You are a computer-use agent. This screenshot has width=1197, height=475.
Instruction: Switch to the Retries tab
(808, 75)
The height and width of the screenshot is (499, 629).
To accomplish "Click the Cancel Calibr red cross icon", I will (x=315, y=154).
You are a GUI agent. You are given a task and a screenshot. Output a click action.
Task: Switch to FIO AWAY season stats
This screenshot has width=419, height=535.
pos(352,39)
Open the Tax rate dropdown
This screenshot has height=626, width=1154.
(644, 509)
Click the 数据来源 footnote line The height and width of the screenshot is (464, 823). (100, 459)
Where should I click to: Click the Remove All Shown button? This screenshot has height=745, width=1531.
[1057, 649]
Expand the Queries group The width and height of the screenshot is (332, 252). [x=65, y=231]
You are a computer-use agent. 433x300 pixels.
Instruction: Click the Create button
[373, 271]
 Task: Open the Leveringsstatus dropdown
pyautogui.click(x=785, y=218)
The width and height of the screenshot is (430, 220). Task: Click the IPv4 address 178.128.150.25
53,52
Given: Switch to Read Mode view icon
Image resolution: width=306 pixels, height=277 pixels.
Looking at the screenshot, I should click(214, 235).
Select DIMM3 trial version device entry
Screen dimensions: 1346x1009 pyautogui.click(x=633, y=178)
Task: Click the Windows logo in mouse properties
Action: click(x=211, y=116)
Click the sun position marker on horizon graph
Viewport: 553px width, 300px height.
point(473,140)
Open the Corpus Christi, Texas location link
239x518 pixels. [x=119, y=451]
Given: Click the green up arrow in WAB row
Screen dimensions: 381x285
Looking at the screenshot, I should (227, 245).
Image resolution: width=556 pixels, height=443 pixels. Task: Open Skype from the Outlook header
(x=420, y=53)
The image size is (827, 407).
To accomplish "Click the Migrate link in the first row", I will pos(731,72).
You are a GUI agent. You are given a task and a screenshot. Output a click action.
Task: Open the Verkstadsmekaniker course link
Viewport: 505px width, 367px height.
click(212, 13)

» What needs to be done: Find the word "agent" in the entries. Copy each line that holds it.

» Task response:
You are a computer-use agent. This screenshot has width=1197, height=475.
You are a GUI agent. You are given a task and a screenshot. Output a click action.
You are a computer-use agent. 433x300 pixels.
You are a GUI agent. You are given a task and a screenshot. Output a click action.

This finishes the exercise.